The above conditions may be due to immune-mediated (or autoimmune) mechanisms but the etiology is not established. They are usually diagnosed on high clinical suspicion, ruling out of common conditions, and with the help of an MRI and/or biopsy. The initial treatment is with oral corticosteroid medicines, and other drugs including non-steroidal anti-inflammatory drugs, immunosuppressive drugs, dapsone, antihistamines (antiallergics), antibiotics like doxycycline, and nutritional supplements. Lid surgery (blepharoplasty) may be considered for non-responsive cases of blepharochalasis and MRS, or surgical removal/resection of the pseudotumor.
Tumors of the eyelid, orbit or lacrimal gland can also be rarely responsible for lid swellings. An MRI or biopsy can confirm the same. Surgical resection, radiotherapy and chemotherapy are the treatments depending on the type of tumor.
SYSTEMIC CAUSES OF LID SWELLING
Puffy swollen eyelids may also be seen due to excessive crying or lack of sleep and sometimes during a common cold or sinus infection (sinusitis).
Painless, boggy swollen eyelids of both eyes (bilateral) can also be because of other health conditions like heart, kidney, liver or thyroid disease. In these cases, there may be swelling in other parts of the body also like ankles, feet, abdomen and hands.
Rarely autoimmune diseases like lupus and sarcoidosis may also be associated with eyelid swelling.

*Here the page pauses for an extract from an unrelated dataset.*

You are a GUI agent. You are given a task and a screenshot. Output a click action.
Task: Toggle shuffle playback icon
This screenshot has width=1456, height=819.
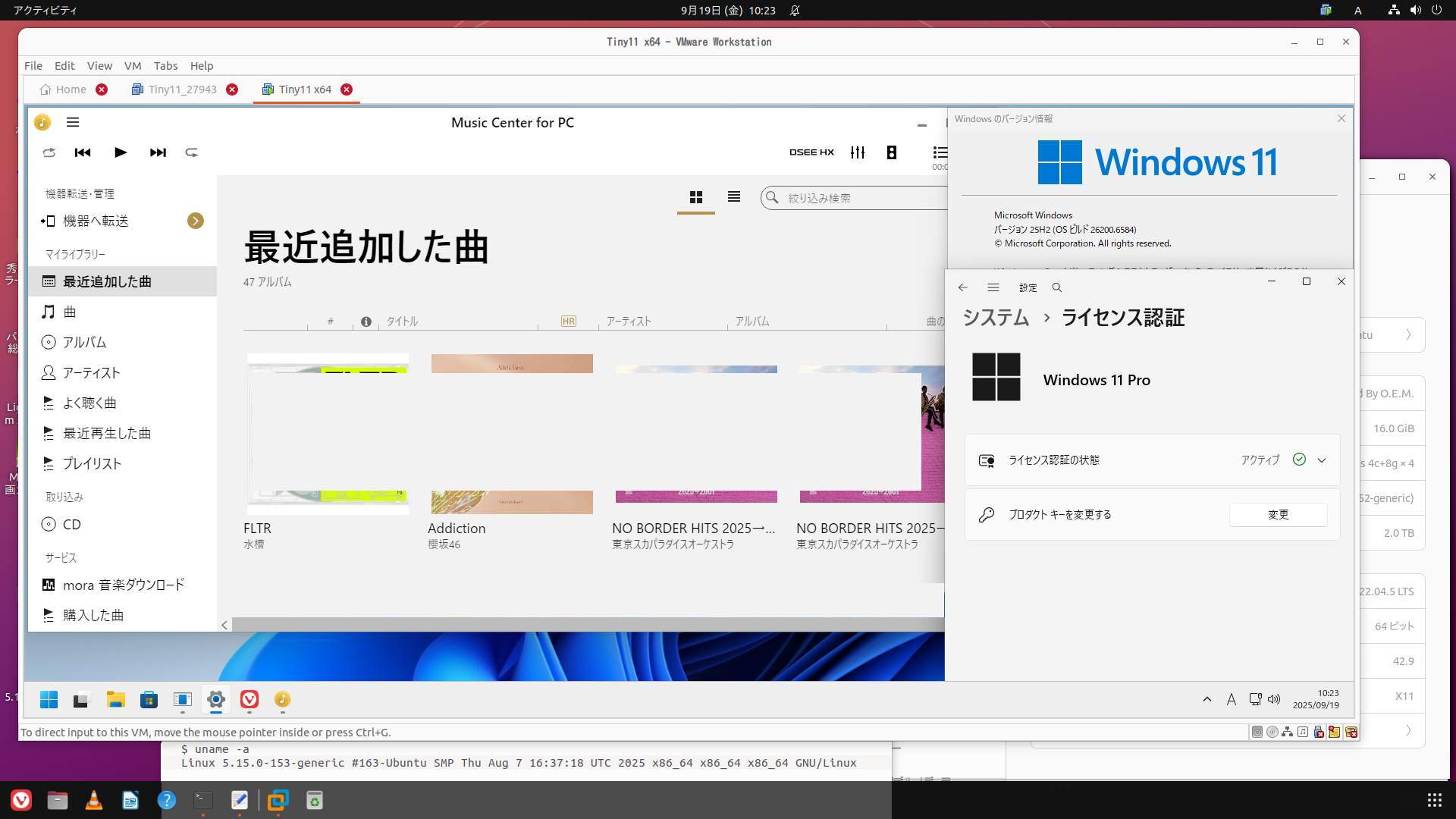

Angioedema is a rare condition that causes swelling of the face and eyelids along with the tongue, throat, abdomen, arms and legs. It may be associated with hives and itching and occurs as an allergic reaction to a medicine, insect bite, some plants or food. It can also be a result of an inherited enzyme deficiency condition. It can cause severe breathlessness and is a condition requiring emergency hospitalization and management.